Рация на краю стола оживает, говоря хриплым и прерывающимся голосом П-3. Сеченов сосредоточенно слушает, высылает робота со специальным контейнером, а когда связь прекращается, откидывается на спинку стула, закрывает руками лицо и замолкает на пару минут.
— Дима? — обеспокоенный Штокхаузен касается его плеча.
— Петров даже своей смертью доставил проблем, черт подери, — голос Сеченова звучит глухо, — нужно снова отправляться на Предприятие и перекачать данные из его мозга.

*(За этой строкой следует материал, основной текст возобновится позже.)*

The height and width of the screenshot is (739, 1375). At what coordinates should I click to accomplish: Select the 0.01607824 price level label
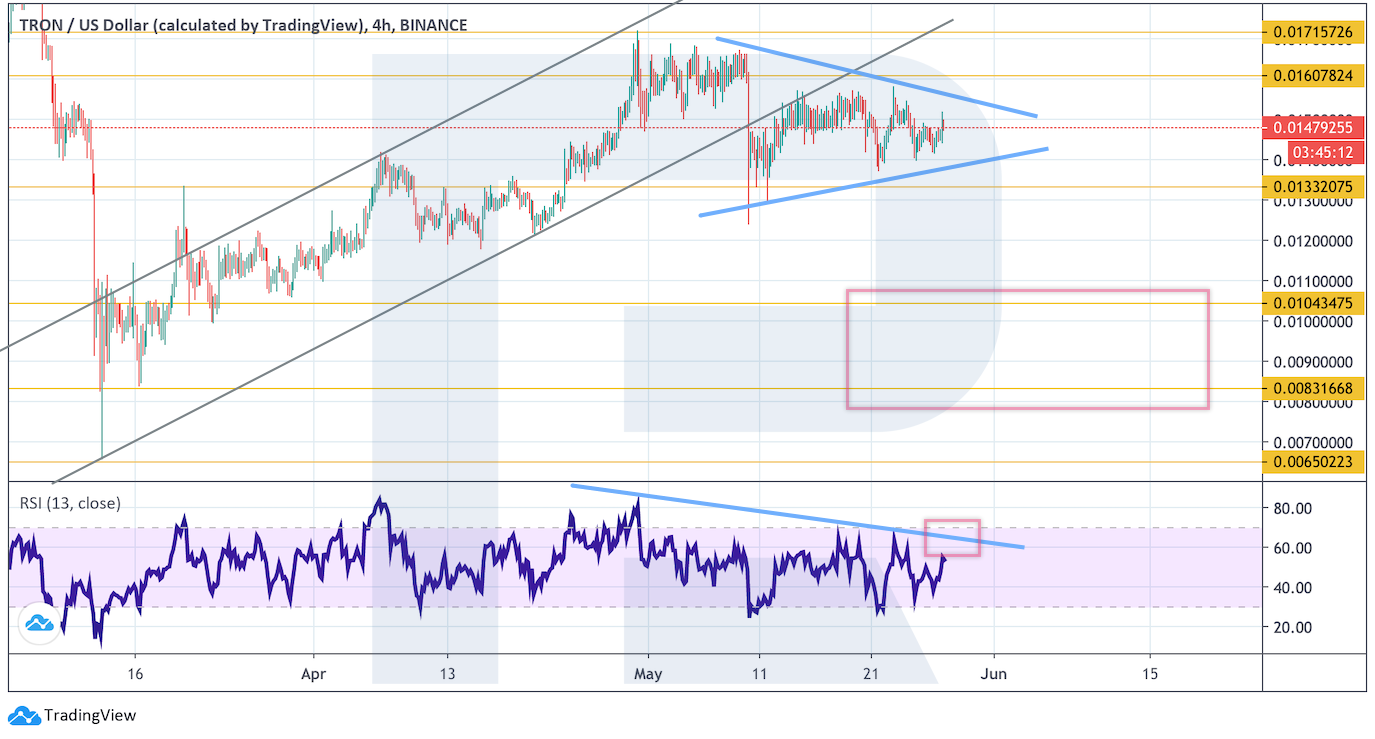[x=1312, y=75]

— Думаю, я вполне справлюсь с этим, — видя выражение протеста на лице Сеченова, Михаэль продолжает, — сбой практически ликвидирован, и эта задача не требует твоего непосредственного участия.
Интуиция Дмитрия вопит, что что-то не так, что Штокхаузена нельзя отпускать одного на Предприятие
именно сейчас, но он заглушает ее голос последним глотком кофе и мысленно подзывает Левую, отдавая ей короткие команды «сопровождать» и «защищать».
— Как скажешь, Михаэль, отправляйся, — близняшка плавно подходит к немцу и встает за его спиной, — но будь на связи. Пожалуйста.
— Только обещай, что когда это закончится, мы все-таки поедем в Берлин, — Михаэль протягивает руку к его лицу, поглаживает по скуле и отчего-то грустно улыбается.
Дмитрий хватает его за галстук, притягивая ближе, и отчаянно целует
будто в последний раз. Затем отстраняется и коротко выдыхает в теплые губы напротив:
— Обещаю.
Когда за Михаэлем и Левой с тихим скрипом закрывается дверь кабинета, сердце Сеченова на мгновение останавливается.
***
Берлин встречает Дмитрия необычным для осени холодом и мерзким мелким дождем. Он непроизвольно кутается в тонкий шарф, пока идет по улице в сопровождении своих роботов-телохранителей. Сеченов не обращает внимания ни на журналистов, назойливыми мухами вьющихся вокруг него, ни на транспаранты с лозунгами, ни на бушующую толпу людей — лишь улыбается на автомате, как того требуют ситуация и нормы приличия.
Как он привык.
Он терпеливо дожидается окончания торжественного открытия конференции, посвященной изучению и использованию нейрополимеров, куда его позвали как почетного гостя. По правде говоря, он не хотел сюда ехать (дел слишком много, и практически все требуют его непосредственного участия), но волшебное слово «Берлин» в конце пригласительного письма заставило его передумать и выкроить в плотнейшем графике пару дней.
Он отгоняет непрошенные мысли, слушает вежливые восторги ученых и организаторов мероприятия, теряется в бесконечных рукопожатиях немецких политиков и остается ненадолго — буквально на пару часов — на торжественный банкет.
Но когда он наконец остается один, так тщательно сдерживаемые эмоции накрывают с головой. Он заказывает в номер дорогой берлинской гостиницы, где разместили участников мероприятия, бутылку водки и, игнорируя рюмку, наполняет на треть стакан и тут же залпом опрокидывает его в себя. Алкоголь обжигает горло и пищевод, но в голове появляется приятный шум, заглушающий тоску, не первый месяц не дающую ему душевного покоя.
Он переводит взгляд на окно и видит свинцово-серое небо, затянутое тучами и смогом.
Берлинский закат, на вкус Дмитрия, на редкость отвратителен.
— Вот мы и в Берлине, Михаэль, — Сеченов жмурится то ли от горечи водки, то ли пытаясь сдерживать подступающие слезы. Он было думал, что забыл, каково это — плакать. — Ты… рад?
Робот за его спиной медленно кивает, а из динамиков раздается хриплое, чуть искаженное и безэмоциональное, с легкой картавой «р»:
— Да, Дмитрий Сергеевич.
Черные металлические кудри бликуют в тусклом свете уличных фонарей.
Сеченов отворачивается от окна и снова тянется к бутылке.
Ему отчаянно хочется напиться в первый раз за последние черт его знает сколько лет.
Возможно, хоть тогда на плоском стальном лице он увидит какое-то подобие эмоций.